:: Data to use ::

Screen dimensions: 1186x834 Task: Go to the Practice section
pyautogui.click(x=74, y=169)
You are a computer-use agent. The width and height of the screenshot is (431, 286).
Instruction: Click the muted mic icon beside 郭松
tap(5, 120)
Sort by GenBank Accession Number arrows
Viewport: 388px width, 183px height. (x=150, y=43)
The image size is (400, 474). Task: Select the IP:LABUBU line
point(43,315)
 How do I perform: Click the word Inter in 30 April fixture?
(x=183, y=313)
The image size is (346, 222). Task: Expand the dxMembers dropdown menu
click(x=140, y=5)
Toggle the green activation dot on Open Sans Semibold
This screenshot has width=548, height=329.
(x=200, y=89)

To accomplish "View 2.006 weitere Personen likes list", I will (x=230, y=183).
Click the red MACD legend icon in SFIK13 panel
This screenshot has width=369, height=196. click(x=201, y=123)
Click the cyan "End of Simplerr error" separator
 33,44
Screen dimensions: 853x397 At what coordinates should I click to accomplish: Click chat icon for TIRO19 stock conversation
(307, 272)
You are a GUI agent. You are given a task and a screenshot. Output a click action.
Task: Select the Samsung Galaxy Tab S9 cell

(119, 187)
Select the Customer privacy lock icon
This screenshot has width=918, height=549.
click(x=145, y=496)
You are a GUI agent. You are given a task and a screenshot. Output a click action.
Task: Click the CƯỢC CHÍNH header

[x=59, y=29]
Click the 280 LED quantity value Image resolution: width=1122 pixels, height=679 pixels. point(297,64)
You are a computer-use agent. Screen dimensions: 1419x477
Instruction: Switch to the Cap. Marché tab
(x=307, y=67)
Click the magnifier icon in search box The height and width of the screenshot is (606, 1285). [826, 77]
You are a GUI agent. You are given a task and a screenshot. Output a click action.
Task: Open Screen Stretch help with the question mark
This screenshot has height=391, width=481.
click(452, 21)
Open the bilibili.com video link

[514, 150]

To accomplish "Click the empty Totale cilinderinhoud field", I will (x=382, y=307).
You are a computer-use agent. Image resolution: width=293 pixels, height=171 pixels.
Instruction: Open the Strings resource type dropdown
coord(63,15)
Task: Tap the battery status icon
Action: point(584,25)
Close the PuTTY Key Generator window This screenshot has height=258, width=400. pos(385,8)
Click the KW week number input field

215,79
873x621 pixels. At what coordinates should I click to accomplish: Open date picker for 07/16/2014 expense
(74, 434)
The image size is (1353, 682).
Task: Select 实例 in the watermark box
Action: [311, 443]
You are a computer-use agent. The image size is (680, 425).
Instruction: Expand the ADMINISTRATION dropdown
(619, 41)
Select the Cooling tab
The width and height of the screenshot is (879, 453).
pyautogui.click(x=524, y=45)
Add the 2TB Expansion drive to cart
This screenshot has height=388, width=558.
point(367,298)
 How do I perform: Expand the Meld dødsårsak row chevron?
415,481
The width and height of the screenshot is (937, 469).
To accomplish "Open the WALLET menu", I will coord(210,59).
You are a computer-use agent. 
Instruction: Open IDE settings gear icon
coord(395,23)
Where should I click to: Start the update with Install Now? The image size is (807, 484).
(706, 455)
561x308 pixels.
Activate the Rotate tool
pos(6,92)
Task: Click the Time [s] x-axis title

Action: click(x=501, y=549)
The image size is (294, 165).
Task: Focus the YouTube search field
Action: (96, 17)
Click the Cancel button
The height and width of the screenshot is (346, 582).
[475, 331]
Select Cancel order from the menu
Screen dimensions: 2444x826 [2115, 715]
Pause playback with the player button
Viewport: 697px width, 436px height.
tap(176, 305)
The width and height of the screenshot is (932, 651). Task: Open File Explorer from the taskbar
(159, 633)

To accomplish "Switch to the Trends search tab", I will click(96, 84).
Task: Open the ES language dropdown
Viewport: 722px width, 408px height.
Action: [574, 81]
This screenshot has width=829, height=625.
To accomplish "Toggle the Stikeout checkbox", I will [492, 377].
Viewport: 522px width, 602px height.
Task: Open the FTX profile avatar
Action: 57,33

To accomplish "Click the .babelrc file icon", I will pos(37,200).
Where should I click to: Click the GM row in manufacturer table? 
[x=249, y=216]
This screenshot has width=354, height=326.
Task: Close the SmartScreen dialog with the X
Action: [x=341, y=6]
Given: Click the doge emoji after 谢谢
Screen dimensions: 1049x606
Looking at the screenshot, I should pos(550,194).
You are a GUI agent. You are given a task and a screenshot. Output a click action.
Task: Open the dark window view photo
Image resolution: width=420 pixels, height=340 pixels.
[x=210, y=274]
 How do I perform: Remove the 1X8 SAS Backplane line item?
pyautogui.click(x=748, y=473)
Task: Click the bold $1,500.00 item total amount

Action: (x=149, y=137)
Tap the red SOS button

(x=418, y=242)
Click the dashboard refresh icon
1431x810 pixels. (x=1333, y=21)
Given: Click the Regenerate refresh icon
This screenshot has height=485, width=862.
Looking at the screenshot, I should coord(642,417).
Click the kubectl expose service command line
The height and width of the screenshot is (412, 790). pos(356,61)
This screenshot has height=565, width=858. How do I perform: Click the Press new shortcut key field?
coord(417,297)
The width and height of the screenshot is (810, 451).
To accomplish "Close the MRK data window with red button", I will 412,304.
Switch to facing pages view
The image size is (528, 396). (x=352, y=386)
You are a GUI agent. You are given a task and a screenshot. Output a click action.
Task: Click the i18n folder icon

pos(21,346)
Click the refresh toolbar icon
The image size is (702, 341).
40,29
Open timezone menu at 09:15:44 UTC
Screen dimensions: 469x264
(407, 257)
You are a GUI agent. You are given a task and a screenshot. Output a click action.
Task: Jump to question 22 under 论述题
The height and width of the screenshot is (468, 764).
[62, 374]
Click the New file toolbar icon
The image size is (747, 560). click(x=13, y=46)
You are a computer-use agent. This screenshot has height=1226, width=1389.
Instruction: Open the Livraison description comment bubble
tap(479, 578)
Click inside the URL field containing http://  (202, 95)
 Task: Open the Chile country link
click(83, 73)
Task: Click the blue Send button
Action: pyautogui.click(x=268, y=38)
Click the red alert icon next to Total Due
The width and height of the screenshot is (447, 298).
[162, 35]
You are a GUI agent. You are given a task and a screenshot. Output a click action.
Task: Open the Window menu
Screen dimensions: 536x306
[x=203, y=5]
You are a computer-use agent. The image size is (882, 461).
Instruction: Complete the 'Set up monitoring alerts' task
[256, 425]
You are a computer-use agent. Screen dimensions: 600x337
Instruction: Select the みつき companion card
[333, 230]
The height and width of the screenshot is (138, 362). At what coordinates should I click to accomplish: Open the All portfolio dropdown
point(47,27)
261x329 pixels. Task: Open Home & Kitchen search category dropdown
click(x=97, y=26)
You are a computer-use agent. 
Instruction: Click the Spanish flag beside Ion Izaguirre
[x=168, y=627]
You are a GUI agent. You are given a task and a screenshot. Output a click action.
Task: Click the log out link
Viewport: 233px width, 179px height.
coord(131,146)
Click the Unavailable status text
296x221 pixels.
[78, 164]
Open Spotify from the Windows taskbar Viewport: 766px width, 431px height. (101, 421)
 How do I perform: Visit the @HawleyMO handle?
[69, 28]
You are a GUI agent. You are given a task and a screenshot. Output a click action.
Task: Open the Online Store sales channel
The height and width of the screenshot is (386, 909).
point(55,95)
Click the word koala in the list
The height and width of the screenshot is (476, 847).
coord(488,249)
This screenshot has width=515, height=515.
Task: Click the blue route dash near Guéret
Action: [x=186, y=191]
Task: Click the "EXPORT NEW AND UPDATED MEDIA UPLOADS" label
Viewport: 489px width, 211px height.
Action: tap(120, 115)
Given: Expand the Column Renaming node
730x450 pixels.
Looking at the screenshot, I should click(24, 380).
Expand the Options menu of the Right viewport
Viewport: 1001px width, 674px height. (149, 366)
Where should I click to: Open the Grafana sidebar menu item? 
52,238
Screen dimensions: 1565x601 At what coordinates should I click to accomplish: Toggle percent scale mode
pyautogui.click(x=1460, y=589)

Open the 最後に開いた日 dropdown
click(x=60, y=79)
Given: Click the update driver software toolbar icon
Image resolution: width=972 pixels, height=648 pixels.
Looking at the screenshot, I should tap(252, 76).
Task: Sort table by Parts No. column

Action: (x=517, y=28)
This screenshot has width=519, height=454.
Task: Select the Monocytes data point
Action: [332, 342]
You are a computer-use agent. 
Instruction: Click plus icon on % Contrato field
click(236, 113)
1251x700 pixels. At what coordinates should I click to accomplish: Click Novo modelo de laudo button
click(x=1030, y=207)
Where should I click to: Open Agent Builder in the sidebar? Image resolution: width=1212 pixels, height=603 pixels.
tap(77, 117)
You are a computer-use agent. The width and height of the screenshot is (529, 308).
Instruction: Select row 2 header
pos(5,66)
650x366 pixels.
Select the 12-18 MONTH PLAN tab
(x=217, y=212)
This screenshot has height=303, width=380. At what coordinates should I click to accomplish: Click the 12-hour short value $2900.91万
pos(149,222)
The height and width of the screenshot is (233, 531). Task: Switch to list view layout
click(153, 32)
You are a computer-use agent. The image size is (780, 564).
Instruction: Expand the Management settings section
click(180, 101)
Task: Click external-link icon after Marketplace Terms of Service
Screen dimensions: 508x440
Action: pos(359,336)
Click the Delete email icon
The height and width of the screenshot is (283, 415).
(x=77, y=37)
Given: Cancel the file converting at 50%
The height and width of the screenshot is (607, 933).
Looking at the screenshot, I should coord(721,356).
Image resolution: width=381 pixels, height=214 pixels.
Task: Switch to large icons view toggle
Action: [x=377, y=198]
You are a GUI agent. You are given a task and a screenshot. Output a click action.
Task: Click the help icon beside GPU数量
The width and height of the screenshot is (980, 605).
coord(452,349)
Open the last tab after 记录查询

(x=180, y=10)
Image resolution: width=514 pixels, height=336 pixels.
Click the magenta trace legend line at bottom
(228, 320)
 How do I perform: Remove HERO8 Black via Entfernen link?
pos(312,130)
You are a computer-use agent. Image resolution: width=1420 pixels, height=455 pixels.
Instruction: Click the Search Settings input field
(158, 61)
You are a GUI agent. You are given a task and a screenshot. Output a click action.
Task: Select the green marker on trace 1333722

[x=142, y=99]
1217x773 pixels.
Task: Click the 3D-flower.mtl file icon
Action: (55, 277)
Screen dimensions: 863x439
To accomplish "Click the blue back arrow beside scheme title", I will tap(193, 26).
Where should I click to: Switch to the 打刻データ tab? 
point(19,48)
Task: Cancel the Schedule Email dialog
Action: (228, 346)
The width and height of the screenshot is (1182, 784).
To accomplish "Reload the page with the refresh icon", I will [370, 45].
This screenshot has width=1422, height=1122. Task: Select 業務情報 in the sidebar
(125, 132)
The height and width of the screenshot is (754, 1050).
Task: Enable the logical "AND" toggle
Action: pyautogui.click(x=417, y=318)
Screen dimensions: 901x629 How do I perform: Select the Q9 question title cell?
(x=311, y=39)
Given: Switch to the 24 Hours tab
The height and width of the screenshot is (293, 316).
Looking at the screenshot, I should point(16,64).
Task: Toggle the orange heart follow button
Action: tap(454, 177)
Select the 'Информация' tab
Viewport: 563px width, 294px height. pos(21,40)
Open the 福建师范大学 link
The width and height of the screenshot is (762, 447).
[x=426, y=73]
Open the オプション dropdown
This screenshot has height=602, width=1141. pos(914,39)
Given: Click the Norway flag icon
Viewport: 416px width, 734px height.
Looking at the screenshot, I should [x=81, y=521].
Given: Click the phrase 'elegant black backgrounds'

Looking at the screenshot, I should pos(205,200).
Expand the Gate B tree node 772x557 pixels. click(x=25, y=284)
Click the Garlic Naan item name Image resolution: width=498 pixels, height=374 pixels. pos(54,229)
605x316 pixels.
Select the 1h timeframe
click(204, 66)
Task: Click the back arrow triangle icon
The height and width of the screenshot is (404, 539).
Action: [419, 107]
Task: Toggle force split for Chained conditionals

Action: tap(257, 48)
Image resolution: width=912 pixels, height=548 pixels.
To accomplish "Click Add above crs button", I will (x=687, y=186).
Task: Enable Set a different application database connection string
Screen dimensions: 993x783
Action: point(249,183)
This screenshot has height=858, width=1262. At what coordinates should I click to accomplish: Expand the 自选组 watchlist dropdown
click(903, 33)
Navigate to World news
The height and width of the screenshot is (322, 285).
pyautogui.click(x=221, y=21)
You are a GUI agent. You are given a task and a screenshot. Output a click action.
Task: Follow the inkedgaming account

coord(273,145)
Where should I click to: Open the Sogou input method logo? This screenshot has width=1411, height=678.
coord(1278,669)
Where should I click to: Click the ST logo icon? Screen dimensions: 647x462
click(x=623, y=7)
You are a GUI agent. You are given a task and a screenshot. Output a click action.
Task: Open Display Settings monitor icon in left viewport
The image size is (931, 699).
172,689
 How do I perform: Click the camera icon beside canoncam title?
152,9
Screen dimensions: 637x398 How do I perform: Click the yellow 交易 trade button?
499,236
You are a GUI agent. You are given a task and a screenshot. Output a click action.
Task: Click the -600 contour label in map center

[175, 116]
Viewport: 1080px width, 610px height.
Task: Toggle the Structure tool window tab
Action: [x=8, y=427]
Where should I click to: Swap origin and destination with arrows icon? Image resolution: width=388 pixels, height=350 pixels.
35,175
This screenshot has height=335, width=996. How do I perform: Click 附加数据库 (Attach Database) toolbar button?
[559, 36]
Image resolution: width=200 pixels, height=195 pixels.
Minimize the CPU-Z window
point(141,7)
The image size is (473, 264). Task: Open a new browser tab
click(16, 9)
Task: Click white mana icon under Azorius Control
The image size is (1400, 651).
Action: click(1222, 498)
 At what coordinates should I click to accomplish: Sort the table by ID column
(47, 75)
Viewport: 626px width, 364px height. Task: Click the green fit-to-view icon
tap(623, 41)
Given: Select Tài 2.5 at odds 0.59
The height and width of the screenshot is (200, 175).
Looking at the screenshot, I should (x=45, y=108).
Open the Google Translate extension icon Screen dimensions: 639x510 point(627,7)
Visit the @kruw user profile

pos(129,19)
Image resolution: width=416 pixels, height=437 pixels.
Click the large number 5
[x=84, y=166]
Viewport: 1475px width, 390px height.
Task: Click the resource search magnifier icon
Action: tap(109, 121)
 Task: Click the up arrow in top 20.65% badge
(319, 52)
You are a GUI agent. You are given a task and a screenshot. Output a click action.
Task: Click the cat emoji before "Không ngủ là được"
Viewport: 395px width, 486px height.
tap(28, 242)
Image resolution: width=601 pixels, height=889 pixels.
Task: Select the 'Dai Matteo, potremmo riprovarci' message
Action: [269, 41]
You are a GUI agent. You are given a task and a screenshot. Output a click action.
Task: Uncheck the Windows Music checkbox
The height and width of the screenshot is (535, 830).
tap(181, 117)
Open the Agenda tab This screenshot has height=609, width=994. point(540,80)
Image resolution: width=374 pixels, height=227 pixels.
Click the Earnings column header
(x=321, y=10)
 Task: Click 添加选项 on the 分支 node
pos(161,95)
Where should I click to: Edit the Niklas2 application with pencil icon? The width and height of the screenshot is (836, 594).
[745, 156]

:::

## What to produce
Scan the data, and report each line that uses the word "under".

## Written answer
Task: Jump to question 22 under 论述题
Task: Click white mana icon under Azorius Control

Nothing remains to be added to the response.